ADVERTISEMENT



Condé Nast Strikes Video Deal with Hulu

Publisher reaches ad share agreement as push for paid content grows.


By Matt Kinsman
03/12/2009

As the drumbeat for magazine publishers to start charging for online content grows louder, Condé Nast announced today a new content distribution relationship with Hulu.com, the online video hub that offers TV shows, movies and video clips for free.

Under the terms of the agreement Condé Nast Digital will distribute video content from sites such as Style.com, epicurious.com, Wired.com and Vogue.TV on Hulu and through partners such as AOL, MSN, MySpace and Yahoo!. Additional Hulu channels will serve other Condé Nast brands in the future, the companies said.

Condé Nast has existing distribution relationships with YouTube, Adobe Media Player, Sony Bravia Internet Video and Verizon V-Cast.

The agreement with Hulu also includes an ad sales revenue share.  

Drumbeat for a Paid Model

While publishers’ first attempts at charging for content online (particularly micropayments) largely failed, there has been an increasing interest in revisiting that model as it becomes apparent online ad spending isn’t immune to the downturn—and  advertisers still resist paying premiums for digital campaigns.

##############################

Written exercise 1
In the article about Condé Nast's video deal with Hulu, rewrite the paragraph that begins "Under the terms of the agreement" as a short bulleted list that keeps its main facts.

##############################

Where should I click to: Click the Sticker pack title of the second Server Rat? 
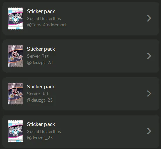41,87
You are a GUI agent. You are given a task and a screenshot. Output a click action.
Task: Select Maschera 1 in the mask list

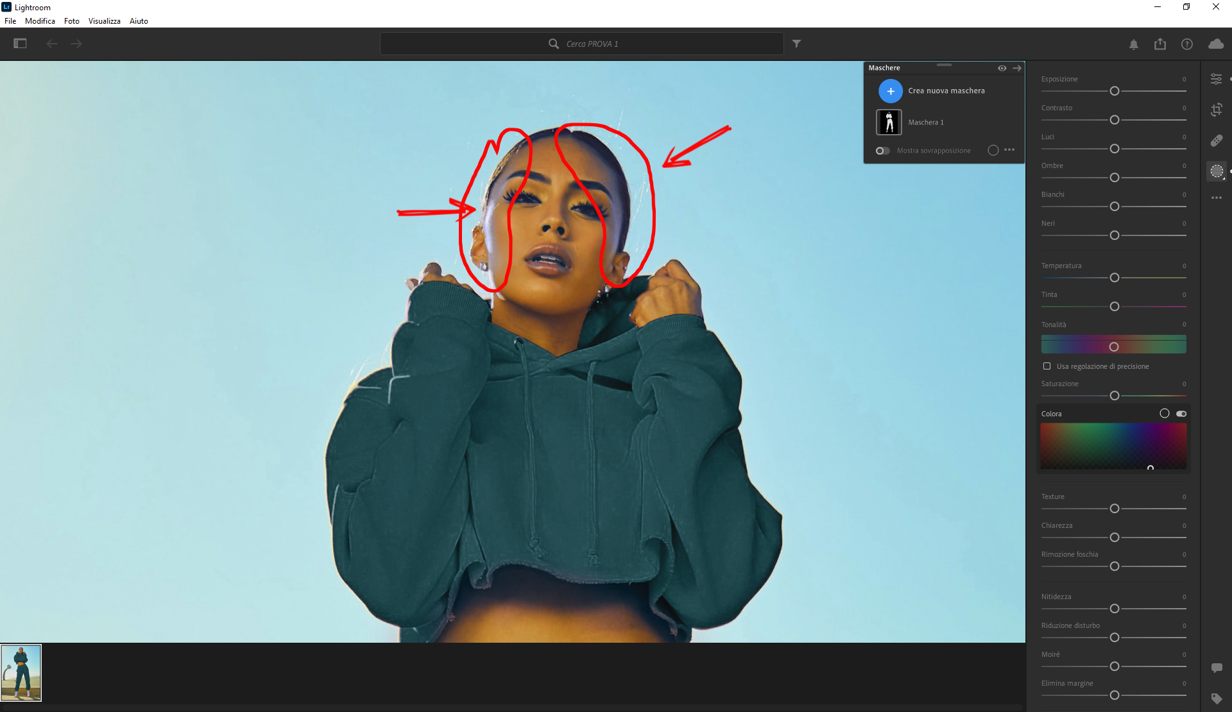click(x=925, y=123)
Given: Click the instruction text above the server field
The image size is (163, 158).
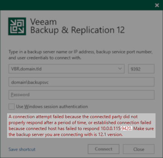Looking at the screenshot, I should pos(80,55).
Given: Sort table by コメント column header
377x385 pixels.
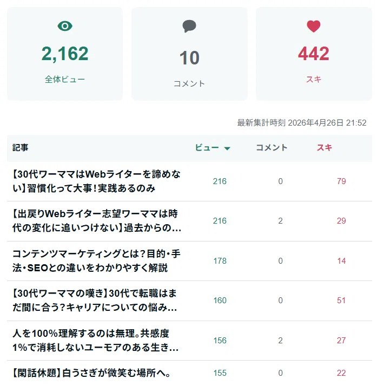Looking at the screenshot, I should [272, 148].

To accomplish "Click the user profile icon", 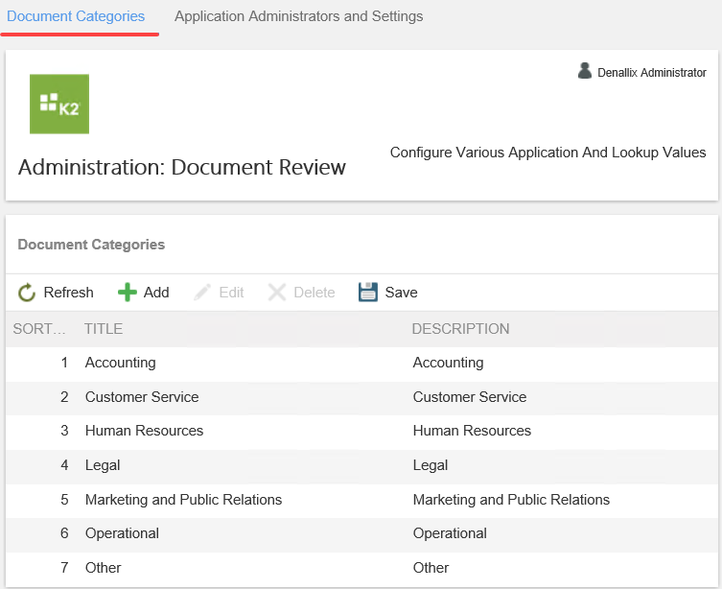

##############################

Written exercise 2
Transcribe the entries word for word, starting at their first line and stopping after the line that contains "Looking at the screenshot, I should [272, 148].". Leave the pictures out of your answer.

Final answer 1
- Condé Nast Digital will distribute video from sites such as Style.com, epicurious.com, Wired.com and Vogue.TV.
- The video will appear on Hulu and through partners such as AOL, MSN, MySpace and Yahoo!.
- The companies said more Hulu channels will serve other Condé Nast brands in the future.

Final answer 2
Where should I click to: Click the Sticker pack title of the second Server Rat? 
41,87
You are a GUI agent. You are given a task and a screenshot. Output a click action.
Task: Select Maschera 1 in the mask list

click(x=925, y=123)
Given: Click the instruction text above the server field
The image size is (163, 158).
Looking at the screenshot, I should pos(80,55).
Given: Sort table by コメント column header
377x385 pixels.
Looking at the screenshot, I should [272, 148].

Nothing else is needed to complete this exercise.